--- Exercise inputs ---

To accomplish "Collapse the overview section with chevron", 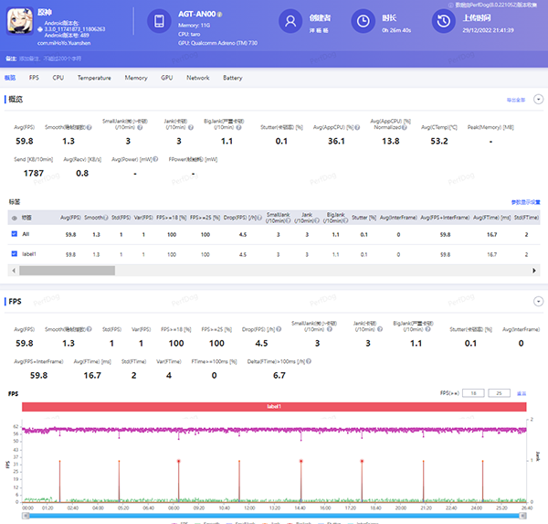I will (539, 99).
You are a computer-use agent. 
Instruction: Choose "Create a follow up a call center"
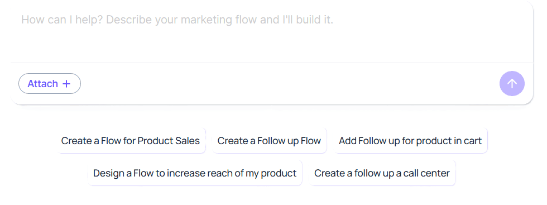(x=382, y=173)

---
--- Exercise inputs ---

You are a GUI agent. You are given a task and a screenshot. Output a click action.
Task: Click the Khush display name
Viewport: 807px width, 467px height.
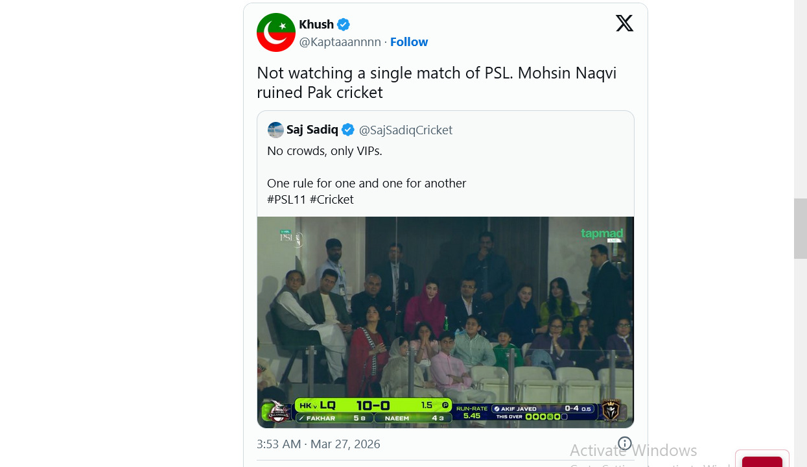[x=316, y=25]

---
--- Exercise inputs ---

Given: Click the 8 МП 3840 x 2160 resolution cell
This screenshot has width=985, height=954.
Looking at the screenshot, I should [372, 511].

---

Only lines that include "agent" belong in the answer; copy all of them from the listing.

Exercise result -
You are a computer-use agent. 
You are a GUI agent. You are given a task and a screenshot. Output a click action.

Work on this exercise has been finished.